Where did Kamala Harris grow up? A timeline

Portrait of George Fabe Russell George Fabe Russell
USA TODAY NETWORK

Democratic presidential nominee Kamala Harris was born in the Kaiser Foundation Hospital in Oakland, California, on October 20, 1964.

Her birth certificate shows that her parents were living in Berkeley at the time, just blocks from the University of California-Berkeley, where her mother, Shyamala Gopalan Harris, graduated with a PhD in nutrition and endocrinology the same year in pursuit of becoming a cancer researcher.

Her father, Donald Harris, also earned a graduate degree, in economics, from UC-Berkeley and had a long career in academia.

The two met there in 1962 in a study group focused on civil rights activism, a community that they were both deeply involved in and passionate about. They were married the next year.

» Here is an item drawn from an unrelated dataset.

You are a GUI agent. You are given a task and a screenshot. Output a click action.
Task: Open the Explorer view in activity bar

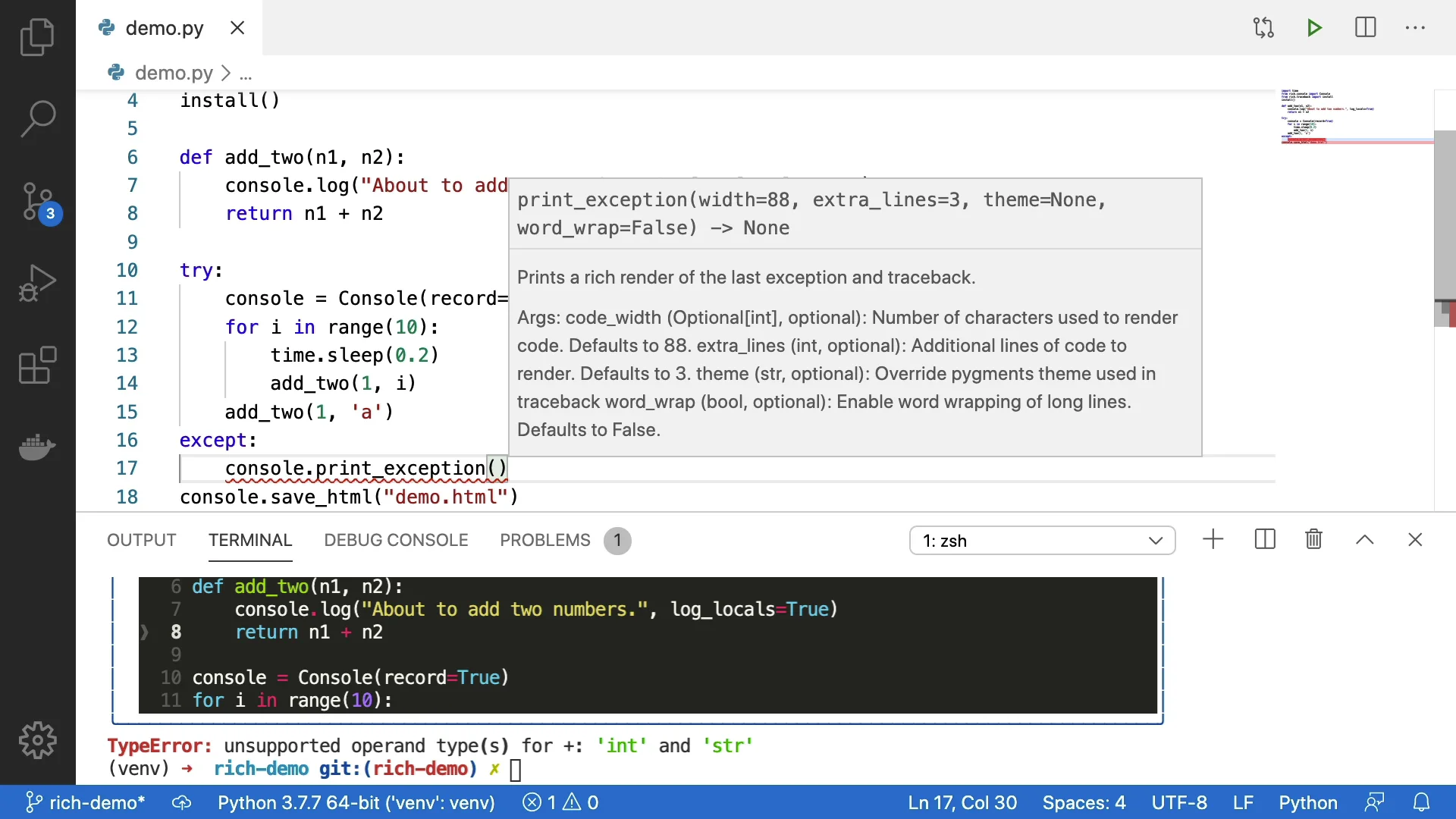pos(37,37)
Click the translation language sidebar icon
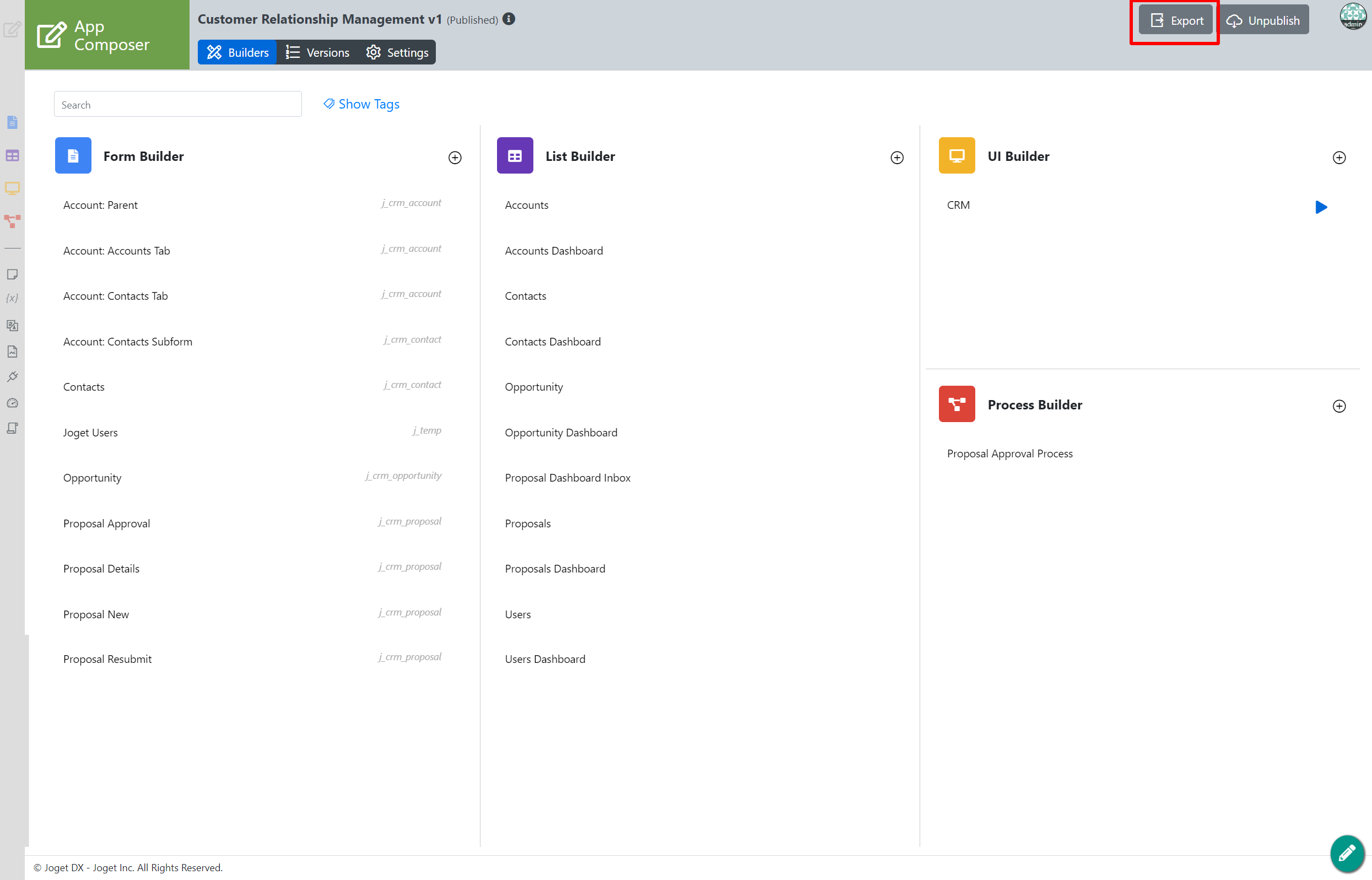This screenshot has width=1372, height=880. tap(12, 325)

Kamala’s sister, Maya, was born in 1966.

When the future vice president was a child, her family moved around often, as is common for early-career academics.

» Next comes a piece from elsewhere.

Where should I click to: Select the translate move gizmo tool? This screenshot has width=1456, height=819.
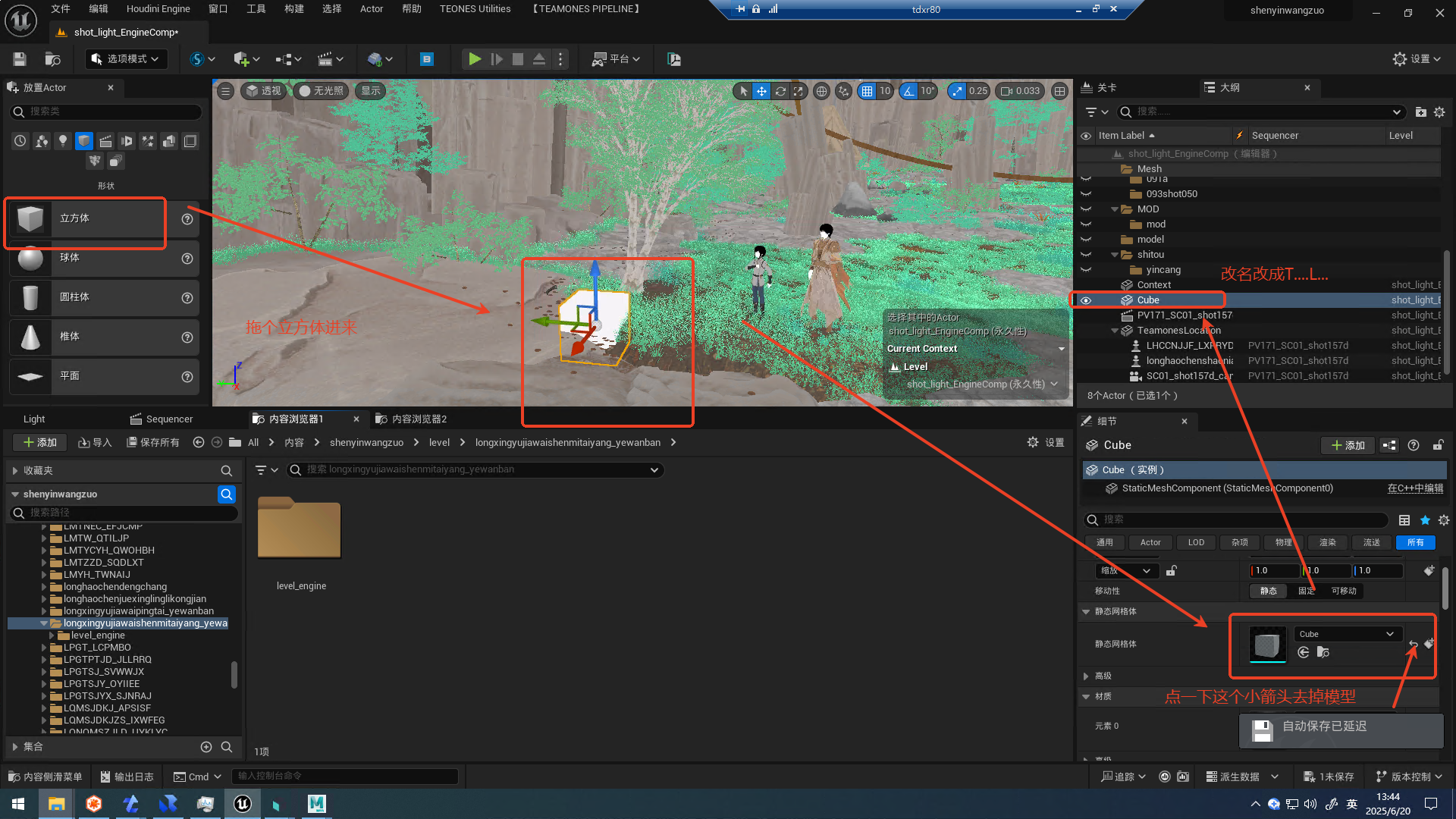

Harris’ father was hired at the University of Illinois in 1966 and they moved to Urbana, Illinois, for a year.

From 1967 to 1968, they lived in Evanston, Illinois, where Donald Harris taught at Northwestern University.

In 1968, they moved to Madison, Wisconsin, where he taught and she did cancer research at the University of Wisconsin.

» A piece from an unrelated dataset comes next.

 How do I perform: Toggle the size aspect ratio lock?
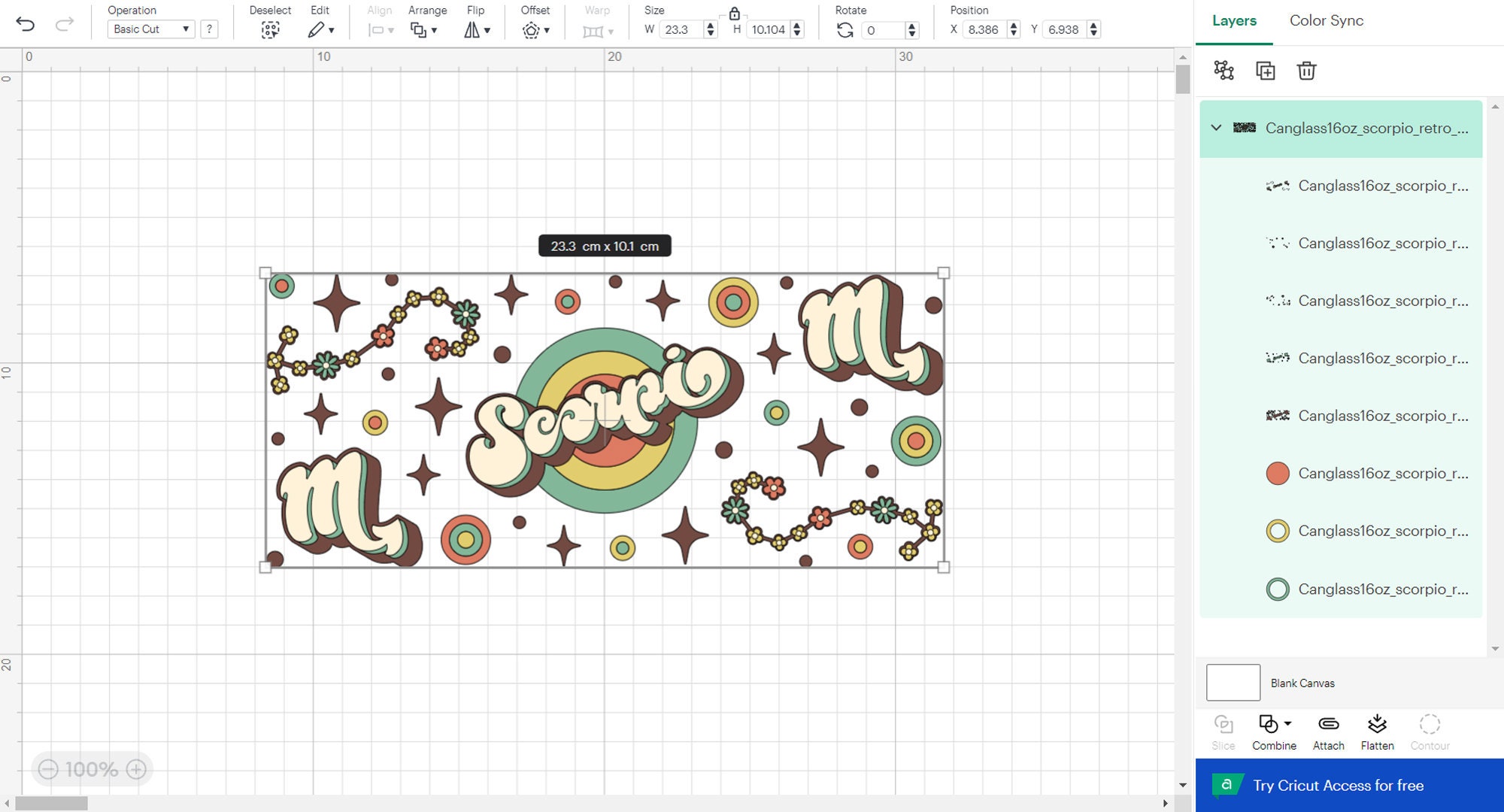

Kamala Harris would go to visit her father’s family in Brown’s Town, Jamaica, and her mother’s, in Chennai, India.

Her parents separated while they were living in Madison and Shyamala returned to California with the two girls in 1970.

Donald Harris remained in Madison until 1972, when he left to teach economics at Stanford University, where he remained until 1998 and is now a professor emeritus.

Once both her parents were living in California again, Harris and her sister would live with her father in Palo Alto on the weekends.

During the week, they lived with their mother in Berkeley. The apartment above a daycare in the yellow house on Bancroft Way was featured in childhood photos in some of the videos shown at the Democratic National Convention this week.

A photo of Maya Harris and Kamala Harris is shown on screen as Maya Harris speaks during the final day of the Democratic National Convention at the United Center.

The “flatlands” area of West Berkeley where Shyamala and her daughters lived was a predominately Black neighborhood. “From almost the moment she arrived from India,” Harris wrote in her memoir “The Truths We Hold,” “she chose and was welcomed to and enveloped in the black community.”

Kamala was bussed a few miles away to Thousand Oaks Elementary School as California schools were being desegregated.

In 1976, Shyamala got a job at Jewish General Hospital conducting breast cancer research and teaching at the McGill University medical school in Montreal, Canada.

Kamala and Maya would go back to California to stay with their father during school breaks.

In francophone Quebec, Kamala attended a French-language elementary school and an English-language high school. She wrote in her memoir of being intensely homesick for California during that time.

She attended Vanier College in Montreal for a year before moving to Washington D.C. in 1982 to attend Howard University, where she graduated in 1986 with a bachelor’s in political science and economics. She was elected to the student council, active in the anti-apartheid movement, part of the debate team and a member of the Alpha Kappa Alpha sorority.

She returned to California to attend the University of California, Hastings College of the Law, in San Francisco, where she served as president of the Black Law Students Association and graduated with in 1989.